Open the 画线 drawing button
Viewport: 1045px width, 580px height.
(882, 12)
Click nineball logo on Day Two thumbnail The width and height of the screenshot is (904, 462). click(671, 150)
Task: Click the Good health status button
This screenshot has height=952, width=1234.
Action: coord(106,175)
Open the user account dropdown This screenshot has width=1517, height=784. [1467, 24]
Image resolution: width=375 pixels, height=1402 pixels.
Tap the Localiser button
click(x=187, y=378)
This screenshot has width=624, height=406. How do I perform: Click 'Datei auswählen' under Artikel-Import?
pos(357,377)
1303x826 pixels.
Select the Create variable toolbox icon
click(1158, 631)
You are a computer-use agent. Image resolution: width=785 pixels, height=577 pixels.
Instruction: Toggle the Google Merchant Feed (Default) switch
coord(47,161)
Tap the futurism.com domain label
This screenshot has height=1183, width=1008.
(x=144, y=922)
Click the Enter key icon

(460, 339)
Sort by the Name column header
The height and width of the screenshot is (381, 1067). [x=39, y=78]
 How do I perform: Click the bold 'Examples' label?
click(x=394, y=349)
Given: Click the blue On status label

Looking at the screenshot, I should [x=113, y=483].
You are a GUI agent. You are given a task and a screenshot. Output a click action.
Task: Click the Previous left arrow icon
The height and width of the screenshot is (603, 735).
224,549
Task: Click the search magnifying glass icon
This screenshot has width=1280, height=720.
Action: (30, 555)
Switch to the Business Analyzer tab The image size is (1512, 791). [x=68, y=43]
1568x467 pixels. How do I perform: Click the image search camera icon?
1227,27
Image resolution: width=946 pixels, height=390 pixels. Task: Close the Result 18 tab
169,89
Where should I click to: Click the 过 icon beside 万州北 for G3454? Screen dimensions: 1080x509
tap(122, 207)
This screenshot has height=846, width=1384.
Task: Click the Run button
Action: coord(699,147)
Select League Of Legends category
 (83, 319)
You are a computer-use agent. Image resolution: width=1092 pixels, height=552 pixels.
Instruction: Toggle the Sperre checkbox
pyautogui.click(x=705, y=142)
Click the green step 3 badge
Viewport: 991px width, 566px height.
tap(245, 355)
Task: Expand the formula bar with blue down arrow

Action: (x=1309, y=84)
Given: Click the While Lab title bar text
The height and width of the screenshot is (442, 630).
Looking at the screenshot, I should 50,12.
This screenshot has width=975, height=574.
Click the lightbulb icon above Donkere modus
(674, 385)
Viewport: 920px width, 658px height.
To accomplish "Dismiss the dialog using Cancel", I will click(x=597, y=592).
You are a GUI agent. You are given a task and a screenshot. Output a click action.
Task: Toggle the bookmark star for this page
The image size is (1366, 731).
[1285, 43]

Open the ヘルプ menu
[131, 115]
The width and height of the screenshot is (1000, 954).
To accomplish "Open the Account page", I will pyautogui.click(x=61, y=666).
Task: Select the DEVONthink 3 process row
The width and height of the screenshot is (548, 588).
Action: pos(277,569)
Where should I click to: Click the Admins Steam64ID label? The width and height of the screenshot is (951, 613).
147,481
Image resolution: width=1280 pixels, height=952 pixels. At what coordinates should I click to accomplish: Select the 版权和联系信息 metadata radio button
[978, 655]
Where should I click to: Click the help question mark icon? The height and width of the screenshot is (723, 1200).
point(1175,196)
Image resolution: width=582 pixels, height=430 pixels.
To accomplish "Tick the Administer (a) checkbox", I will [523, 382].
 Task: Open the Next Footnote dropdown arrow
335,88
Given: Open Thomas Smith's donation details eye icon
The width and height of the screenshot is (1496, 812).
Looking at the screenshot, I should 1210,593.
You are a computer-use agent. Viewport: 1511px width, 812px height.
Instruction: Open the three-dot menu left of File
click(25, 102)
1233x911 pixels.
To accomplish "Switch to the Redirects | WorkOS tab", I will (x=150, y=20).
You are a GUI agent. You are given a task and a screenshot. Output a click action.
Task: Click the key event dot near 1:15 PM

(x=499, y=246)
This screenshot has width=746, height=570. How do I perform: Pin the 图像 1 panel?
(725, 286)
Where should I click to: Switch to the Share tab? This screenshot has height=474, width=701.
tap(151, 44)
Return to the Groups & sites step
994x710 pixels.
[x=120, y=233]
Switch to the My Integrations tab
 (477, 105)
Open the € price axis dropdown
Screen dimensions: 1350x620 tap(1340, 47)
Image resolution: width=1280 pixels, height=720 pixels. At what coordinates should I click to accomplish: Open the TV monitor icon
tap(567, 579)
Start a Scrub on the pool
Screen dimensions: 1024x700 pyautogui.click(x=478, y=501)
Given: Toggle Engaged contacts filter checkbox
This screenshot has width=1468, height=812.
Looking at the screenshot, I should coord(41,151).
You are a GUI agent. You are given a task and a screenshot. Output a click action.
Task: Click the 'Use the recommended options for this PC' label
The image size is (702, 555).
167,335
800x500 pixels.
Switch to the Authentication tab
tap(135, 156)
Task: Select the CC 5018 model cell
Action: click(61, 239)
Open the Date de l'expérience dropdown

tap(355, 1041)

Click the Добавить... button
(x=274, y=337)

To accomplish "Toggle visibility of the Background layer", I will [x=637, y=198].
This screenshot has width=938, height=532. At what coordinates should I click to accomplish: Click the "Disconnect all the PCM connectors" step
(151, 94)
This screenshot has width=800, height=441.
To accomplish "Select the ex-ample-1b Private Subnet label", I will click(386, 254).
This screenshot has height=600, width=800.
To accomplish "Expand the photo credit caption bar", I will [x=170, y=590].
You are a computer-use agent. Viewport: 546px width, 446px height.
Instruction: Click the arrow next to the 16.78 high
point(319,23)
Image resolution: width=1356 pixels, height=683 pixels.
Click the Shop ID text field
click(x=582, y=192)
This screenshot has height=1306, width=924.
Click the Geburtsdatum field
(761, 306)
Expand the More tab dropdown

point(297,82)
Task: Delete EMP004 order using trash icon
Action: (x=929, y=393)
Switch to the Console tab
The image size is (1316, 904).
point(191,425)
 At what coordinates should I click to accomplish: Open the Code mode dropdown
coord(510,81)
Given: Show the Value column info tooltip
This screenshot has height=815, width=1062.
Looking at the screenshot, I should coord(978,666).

__Directions__: The entries above are to be copied word for word.

__Exercise response__:
Open the 画线 drawing button
Viewport: 1045px width, 580px height.
(882, 12)
Click nineball logo on Day Two thumbnail The width and height of the screenshot is (904, 462). click(671, 150)
Task: Click the Good health status button
This screenshot has height=952, width=1234.
Action: coord(106,175)
Open the user account dropdown This screenshot has width=1517, height=784. [1467, 24]
Image resolution: width=375 pixels, height=1402 pixels.
Tap the Localiser button
click(x=187, y=378)
This screenshot has width=624, height=406. How do I perform: Click 'Datei auswählen' under Artikel-Import?
pos(357,377)
1303x826 pixels.
Select the Create variable toolbox icon
click(1158, 631)
You are a computer-use agent. Image resolution: width=785 pixels, height=577 pixels.
Instruction: Toggle the Google Merchant Feed (Default) switch
coord(47,161)
Tap the futurism.com domain label
This screenshot has height=1183, width=1008.
(x=144, y=922)
Click the Enter key icon

(460, 339)
Sort by the Name column header
The height and width of the screenshot is (381, 1067). [x=39, y=78]
 How do I perform: Click the bold 'Examples' label?
click(x=394, y=349)
Given: Click the blue On status label

Looking at the screenshot, I should [x=113, y=483].
You are a GUI agent. You are given a task and a screenshot. Output a click action.
Task: Click the Previous left arrow icon
The height and width of the screenshot is (603, 735).
224,549
Task: Click the search magnifying glass icon
This screenshot has width=1280, height=720.
Action: (30, 555)
Switch to the Business Analyzer tab The image size is (1512, 791). [x=68, y=43]
1568x467 pixels. How do I perform: Click the image search camera icon?
1227,27
Image resolution: width=946 pixels, height=390 pixels. Task: Close the Result 18 tab
169,89
Where should I click to: Click the 过 icon beside 万州北 for G3454? Screen dimensions: 1080x509
tap(122, 207)
This screenshot has height=846, width=1384.
Task: Click the Run button
Action: coord(699,147)
Select League Of Legends category
 (83, 319)
You are a computer-use agent. Image resolution: width=1092 pixels, height=552 pixels.
Instruction: Toggle the Sperre checkbox
pyautogui.click(x=705, y=142)
Click the green step 3 badge
Viewport: 991px width, 566px height.
tap(245, 355)
Task: Expand the formula bar with blue down arrow

Action: (x=1309, y=84)
Given: Click the While Lab title bar text
The height and width of the screenshot is (442, 630).
Looking at the screenshot, I should 50,12.
This screenshot has width=975, height=574.
Click the lightbulb icon above Donkere modus
(674, 385)
Viewport: 920px width, 658px height.
To accomplish "Dismiss the dialog using Cancel", I will click(x=597, y=592).
You are a GUI agent. You are given a task and a screenshot. Output a click action.
Task: Toggle the bookmark star for this page
The image size is (1366, 731).
[1285, 43]

Open the ヘルプ menu
[131, 115]
The width and height of the screenshot is (1000, 954).
To accomplish "Open the Account page", I will pyautogui.click(x=61, y=666).
Task: Select the DEVONthink 3 process row
The width and height of the screenshot is (548, 588).
Action: pos(277,569)
Where should I click to: Click the Admins Steam64ID label? The width and height of the screenshot is (951, 613).
147,481
Image resolution: width=1280 pixels, height=952 pixels. At what coordinates should I click to accomplish: Select the 版权和联系信息 metadata radio button
[978, 655]
Where should I click to: Click the help question mark icon? The height and width of the screenshot is (723, 1200).
point(1175,196)
Image resolution: width=582 pixels, height=430 pixels.
To accomplish "Tick the Administer (a) checkbox", I will [523, 382].
 Task: Open the Next Footnote dropdown arrow
335,88
Given: Open Thomas Smith's donation details eye icon
The width and height of the screenshot is (1496, 812).
Looking at the screenshot, I should 1210,593.
You are a computer-use agent. Viewport: 1511px width, 812px height.
Instruction: Open the three-dot menu left of File
click(25, 102)
1233x911 pixels.
To accomplish "Switch to the Redirects | WorkOS tab", I will (x=150, y=20).
You are a GUI agent. You are given a task and a screenshot. Output a click action.
Task: Click the key event dot near 1:15 PM

(x=499, y=246)
This screenshot has width=746, height=570. How do I perform: Pin the 图像 1 panel?
(725, 286)
Where should I click to: Switch to the Share tab? This screenshot has height=474, width=701.
tap(151, 44)
Return to the Groups & sites step
994x710 pixels.
[x=120, y=233]
Switch to the My Integrations tab
 (477, 105)
Open the € price axis dropdown
Screen dimensions: 1350x620 tap(1340, 47)
Image resolution: width=1280 pixels, height=720 pixels. At what coordinates should I click to accomplish: Open the TV monitor icon
tap(567, 579)
Start a Scrub on the pool
Screen dimensions: 1024x700 pyautogui.click(x=478, y=501)
Given: Toggle Engaged contacts filter checkbox
This screenshot has width=1468, height=812.
Looking at the screenshot, I should coord(41,151).
You are a GUI agent. You are given a task and a screenshot. Output a click action.
Task: Click the 'Use the recommended options for this PC' label
The image size is (702, 555).
167,335
800x500 pixels.
Switch to the Authentication tab
tap(135, 156)
Task: Select the CC 5018 model cell
Action: click(61, 239)
Open the Date de l'expérience dropdown

tap(355, 1041)

Click the Добавить... button
(x=274, y=337)

To accomplish "Toggle visibility of the Background layer", I will [x=637, y=198].
This screenshot has width=938, height=532. At what coordinates should I click to accomplish: Click the "Disconnect all the PCM connectors" step
(151, 94)
This screenshot has width=800, height=441.
To accomplish "Select the ex-ample-1b Private Subnet label", I will click(386, 254).
This screenshot has height=600, width=800.
To accomplish "Expand the photo credit caption bar", I will [x=170, y=590].
You are a computer-use agent. Viewport: 546px width, 446px height.
Instruction: Click the arrow next to the 16.78 high
point(319,23)
Image resolution: width=1356 pixels, height=683 pixels.
Click the Shop ID text field
click(x=582, y=192)
This screenshot has height=1306, width=924.
Click the Geburtsdatum field
(761, 306)
Expand the More tab dropdown

point(297,82)
Task: Delete EMP004 order using trash icon
Action: (x=929, y=393)
Switch to the Console tab
The image size is (1316, 904).
point(191,425)
 At what coordinates should I click to accomplish: Open the Code mode dropdown
coord(510,81)
Given: Show the Value column info tooltip
This screenshot has height=815, width=1062.
Looking at the screenshot, I should coord(978,666).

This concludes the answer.